Nov 17 (Reuters) – Israel’s land, sea and air assault on the Gaza Strip, triggered by Hamas’s cross-border attack on Oct. 7, has brought upheaval and destruction to the Palestinian territory on a scale never before seen in the enclave.
Here are latest estimates from international organisations on the socio-economic impact of the conflict:
The United Nations Office for the Coordination of Humanitarian Affairs (OCHA), quoting data from the Palestinian public works and housing department, said Israeli attacks had destroyed more than 41,000 housing units and damaged more than 222,000 housing units. In all, it said at least 45% of Gaza’s housing units had reportedly been damaged or destroyed.

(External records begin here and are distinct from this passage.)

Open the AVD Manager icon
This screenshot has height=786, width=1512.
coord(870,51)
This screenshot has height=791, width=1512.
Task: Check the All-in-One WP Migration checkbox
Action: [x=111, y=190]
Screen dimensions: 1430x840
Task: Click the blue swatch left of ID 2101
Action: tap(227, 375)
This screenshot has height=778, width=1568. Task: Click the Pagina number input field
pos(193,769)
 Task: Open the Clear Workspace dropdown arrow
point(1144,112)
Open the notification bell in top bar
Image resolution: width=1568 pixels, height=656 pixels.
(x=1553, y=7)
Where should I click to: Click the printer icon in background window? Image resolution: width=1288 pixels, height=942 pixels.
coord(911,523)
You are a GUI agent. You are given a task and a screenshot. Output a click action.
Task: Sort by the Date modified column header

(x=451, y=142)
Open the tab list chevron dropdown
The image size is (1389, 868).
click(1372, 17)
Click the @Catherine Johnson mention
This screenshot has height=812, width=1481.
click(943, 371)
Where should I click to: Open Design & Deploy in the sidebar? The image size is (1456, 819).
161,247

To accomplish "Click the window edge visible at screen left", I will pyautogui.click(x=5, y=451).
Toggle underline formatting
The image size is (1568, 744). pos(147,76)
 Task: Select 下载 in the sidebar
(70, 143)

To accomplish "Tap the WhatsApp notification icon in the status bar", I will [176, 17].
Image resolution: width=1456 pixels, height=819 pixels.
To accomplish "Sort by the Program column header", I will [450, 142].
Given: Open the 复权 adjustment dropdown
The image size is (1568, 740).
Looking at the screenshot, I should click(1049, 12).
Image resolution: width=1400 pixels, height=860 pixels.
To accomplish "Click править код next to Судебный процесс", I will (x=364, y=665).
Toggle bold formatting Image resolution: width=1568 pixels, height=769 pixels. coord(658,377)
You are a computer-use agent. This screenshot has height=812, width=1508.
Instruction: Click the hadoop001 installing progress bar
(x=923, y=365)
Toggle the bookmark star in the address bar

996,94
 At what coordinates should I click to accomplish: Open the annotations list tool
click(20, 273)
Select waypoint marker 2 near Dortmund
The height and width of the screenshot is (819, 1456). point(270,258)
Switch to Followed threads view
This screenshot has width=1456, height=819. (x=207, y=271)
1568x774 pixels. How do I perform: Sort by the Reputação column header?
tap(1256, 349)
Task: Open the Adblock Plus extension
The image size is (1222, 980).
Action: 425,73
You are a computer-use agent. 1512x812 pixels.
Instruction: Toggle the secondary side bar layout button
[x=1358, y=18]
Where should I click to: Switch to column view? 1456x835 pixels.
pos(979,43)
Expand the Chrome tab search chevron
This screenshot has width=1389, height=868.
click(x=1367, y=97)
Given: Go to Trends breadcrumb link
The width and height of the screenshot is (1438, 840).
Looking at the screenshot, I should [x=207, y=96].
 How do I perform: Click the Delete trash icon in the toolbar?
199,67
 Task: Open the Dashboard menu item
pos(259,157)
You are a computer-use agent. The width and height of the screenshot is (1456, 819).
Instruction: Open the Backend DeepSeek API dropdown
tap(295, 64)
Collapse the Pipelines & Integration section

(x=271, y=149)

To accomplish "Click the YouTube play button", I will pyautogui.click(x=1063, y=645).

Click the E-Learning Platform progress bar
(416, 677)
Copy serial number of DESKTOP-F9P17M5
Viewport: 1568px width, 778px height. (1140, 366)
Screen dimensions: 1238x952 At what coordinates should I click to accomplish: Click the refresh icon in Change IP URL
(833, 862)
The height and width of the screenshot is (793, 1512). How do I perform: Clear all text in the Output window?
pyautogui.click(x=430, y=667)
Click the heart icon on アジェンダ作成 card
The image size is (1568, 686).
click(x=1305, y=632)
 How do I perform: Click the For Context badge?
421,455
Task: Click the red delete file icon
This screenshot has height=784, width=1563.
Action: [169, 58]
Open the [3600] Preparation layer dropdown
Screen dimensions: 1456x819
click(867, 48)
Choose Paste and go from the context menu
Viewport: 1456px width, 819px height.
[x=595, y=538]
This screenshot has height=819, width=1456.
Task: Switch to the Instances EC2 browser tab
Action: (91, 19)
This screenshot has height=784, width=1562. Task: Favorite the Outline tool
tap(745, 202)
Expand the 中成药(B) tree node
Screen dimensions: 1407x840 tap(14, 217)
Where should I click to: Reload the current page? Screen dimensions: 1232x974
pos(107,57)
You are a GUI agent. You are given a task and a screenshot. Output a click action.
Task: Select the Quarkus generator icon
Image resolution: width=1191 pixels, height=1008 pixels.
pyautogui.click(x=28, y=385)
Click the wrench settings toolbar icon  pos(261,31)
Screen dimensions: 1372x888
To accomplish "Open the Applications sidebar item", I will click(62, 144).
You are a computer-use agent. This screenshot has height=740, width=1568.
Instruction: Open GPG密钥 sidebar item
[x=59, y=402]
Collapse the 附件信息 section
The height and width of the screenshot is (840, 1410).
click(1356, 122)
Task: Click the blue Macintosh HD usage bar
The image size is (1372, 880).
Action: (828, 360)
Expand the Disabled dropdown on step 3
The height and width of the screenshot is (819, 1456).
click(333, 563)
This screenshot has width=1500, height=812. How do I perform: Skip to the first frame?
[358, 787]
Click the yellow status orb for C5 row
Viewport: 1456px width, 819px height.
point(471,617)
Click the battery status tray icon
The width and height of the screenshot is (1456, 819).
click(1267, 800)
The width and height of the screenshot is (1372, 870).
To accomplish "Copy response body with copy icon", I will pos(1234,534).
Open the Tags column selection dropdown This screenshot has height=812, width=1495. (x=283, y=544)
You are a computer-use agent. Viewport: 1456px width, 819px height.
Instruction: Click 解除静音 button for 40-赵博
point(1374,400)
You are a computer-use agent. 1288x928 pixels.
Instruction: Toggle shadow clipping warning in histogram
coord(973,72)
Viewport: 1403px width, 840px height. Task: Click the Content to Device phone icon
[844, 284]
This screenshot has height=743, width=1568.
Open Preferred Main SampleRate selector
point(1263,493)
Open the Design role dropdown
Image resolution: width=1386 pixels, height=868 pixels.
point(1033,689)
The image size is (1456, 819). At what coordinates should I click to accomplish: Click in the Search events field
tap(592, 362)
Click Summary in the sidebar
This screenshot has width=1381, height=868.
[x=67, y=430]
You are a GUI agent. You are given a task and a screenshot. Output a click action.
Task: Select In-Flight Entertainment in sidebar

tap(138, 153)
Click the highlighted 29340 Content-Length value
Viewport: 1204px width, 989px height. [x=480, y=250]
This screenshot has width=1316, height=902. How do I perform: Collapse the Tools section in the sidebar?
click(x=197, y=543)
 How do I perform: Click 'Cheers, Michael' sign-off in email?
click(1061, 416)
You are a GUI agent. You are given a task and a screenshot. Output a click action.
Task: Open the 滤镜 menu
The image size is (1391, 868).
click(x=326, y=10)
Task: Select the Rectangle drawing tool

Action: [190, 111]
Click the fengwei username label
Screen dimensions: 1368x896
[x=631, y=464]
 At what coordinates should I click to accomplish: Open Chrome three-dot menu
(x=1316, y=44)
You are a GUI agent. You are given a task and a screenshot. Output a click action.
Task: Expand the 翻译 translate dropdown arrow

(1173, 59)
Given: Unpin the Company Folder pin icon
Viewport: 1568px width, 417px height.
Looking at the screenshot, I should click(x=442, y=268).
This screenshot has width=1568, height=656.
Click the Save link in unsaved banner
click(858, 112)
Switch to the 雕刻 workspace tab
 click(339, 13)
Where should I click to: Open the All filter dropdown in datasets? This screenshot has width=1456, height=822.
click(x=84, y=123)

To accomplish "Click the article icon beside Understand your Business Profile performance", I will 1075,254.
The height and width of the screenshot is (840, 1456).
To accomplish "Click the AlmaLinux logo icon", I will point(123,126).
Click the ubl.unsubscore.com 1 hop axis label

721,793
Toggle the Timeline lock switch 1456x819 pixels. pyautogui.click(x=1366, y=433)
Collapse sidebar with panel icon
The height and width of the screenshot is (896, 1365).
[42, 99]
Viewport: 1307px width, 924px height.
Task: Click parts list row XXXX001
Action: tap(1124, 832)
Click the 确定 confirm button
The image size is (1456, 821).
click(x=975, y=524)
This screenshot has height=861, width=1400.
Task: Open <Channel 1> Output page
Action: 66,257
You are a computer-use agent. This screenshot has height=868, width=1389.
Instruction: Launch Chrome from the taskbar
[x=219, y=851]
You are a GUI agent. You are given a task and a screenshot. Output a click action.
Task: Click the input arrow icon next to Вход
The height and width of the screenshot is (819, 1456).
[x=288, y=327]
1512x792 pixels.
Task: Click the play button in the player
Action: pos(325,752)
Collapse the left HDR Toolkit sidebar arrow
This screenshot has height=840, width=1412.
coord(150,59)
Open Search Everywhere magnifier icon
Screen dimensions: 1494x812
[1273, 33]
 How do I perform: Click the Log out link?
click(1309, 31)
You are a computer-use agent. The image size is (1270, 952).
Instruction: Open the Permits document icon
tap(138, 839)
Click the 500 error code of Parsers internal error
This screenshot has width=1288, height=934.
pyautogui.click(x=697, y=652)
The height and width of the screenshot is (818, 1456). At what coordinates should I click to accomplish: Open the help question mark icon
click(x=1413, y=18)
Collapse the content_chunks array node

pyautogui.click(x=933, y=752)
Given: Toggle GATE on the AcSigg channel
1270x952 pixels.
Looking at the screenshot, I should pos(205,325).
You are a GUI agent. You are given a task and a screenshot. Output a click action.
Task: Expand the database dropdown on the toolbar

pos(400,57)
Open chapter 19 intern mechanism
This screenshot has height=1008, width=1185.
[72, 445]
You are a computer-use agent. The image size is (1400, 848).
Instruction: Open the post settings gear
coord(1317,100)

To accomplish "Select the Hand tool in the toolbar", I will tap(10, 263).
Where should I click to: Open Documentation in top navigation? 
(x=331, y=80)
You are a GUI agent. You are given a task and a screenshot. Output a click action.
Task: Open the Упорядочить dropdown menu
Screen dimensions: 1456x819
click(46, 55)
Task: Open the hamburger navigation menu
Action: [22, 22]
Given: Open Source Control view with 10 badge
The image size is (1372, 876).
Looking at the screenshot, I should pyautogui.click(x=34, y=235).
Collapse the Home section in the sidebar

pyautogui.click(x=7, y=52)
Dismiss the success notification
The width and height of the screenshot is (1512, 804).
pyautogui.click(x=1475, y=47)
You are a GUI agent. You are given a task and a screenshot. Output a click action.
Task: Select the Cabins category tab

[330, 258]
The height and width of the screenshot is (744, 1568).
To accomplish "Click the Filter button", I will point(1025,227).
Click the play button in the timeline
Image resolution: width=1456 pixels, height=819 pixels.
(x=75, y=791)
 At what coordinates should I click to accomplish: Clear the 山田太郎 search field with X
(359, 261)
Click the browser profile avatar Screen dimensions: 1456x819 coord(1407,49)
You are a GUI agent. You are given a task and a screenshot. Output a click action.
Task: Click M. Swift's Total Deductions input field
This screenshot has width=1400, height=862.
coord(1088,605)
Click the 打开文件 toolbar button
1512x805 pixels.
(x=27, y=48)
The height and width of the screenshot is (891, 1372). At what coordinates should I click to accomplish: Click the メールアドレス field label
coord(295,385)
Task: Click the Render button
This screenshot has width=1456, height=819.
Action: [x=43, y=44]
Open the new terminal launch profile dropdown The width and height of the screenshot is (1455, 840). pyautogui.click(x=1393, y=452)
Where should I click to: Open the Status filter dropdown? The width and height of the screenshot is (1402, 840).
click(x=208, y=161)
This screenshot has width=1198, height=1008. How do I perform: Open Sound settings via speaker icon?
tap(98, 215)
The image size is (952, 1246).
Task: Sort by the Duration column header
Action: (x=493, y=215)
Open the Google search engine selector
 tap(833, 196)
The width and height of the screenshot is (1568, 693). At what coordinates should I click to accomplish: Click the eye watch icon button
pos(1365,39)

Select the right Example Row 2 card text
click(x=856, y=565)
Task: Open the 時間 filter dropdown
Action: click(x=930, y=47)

It was impossible to independently verify the numbers, but Reuters reporters in Gaza say the destruction is on a huge scale. An Israeli reporter who was taken to see the Gazan town of Beit Hanoun by the Israeli military reported on Nov. 12 that “barely a single inhabitable building remains standing”. More than 52,000 people had lived there before the war.
In a Nov. 15 report, OCHA said 279 educational facilities had reportedly been damaged, more than 51% of the total, with none of Gaza’s 625,000 students able to access education.
According to Gaza’s Ministry of Health, as of Nov. 16, only nine of the enclave’s 35 hospitals in Gaza were partially functioning. The rest have shut down formal medical services.
OCHA said 55 ambulances in Gaza had been damaged, with critical shortages reported of drugs and blood products.
The U.N. Palestinian refugee agency (UNRWA) said on Nov. 16 that due to an absence of fuel, 70% of the people in southern Gaza had no access to clean water.
The seawater desalination plant in Khan Younis in the south was operating at 5% of its capacity, UNRWA said, while the two water pipelines from Israel were operating. In the north of the territory, the water desalination plant and the Israeli pipeline are not functioning.
Most of Gaza’s 65 sewage pumps were out of service, OCHA said, and raw sewage has started to flow in the streets in some areas.
OCHA said in the north of Gaza, no bakeries had been active since Nov. 7 due to the lack of fuel, water, wheat flour, and structural damage. It said the last functioning mill in Gaza was destroyed on Nov. 15.
“The situation is catastrophic,” OCHA said.
On average 500 trucks of food and goods entered Gaza each day before the conflict. All imports were halted after Oct. 7 and only resumed on Oct. 21. Between then and Nov. 14 a total of 1,139 trucks carrying humanitarian aid had crossed into Gaza.
On Nov. 16, Gaza’s telecommunications services shut down after fuel used to run generators ran out. OCHA said several communication infrastructures in south Gaza were hit and damaged on Nov. 14. OCHA said blackouts jeopardised the provision of life-saving assistance to civilians. UNRWA said that due to the communication shutdown, it was unable to manage or coordinate humanitarian aid convoys starting Nov. 17.
In a joint report, the United Nations Economic and Social Commission for Western Asia (ESCWA) and the United Nations Development Programme (UNDP) said on Nov. 5 that around 390,000 jobs had been lost since the start of the war.
The socio-economic situation of Gaza was already dire before the war, with the poverty rate estimated to have reached 61% in 2020. In a preliminary estimate, the U.N. agencies said poverty was expected to rise by between 20% and 45%, depending on the duration of the war. They also forecast that the war would cost Gaza between 4% and 12% of gross domestic product in 2023.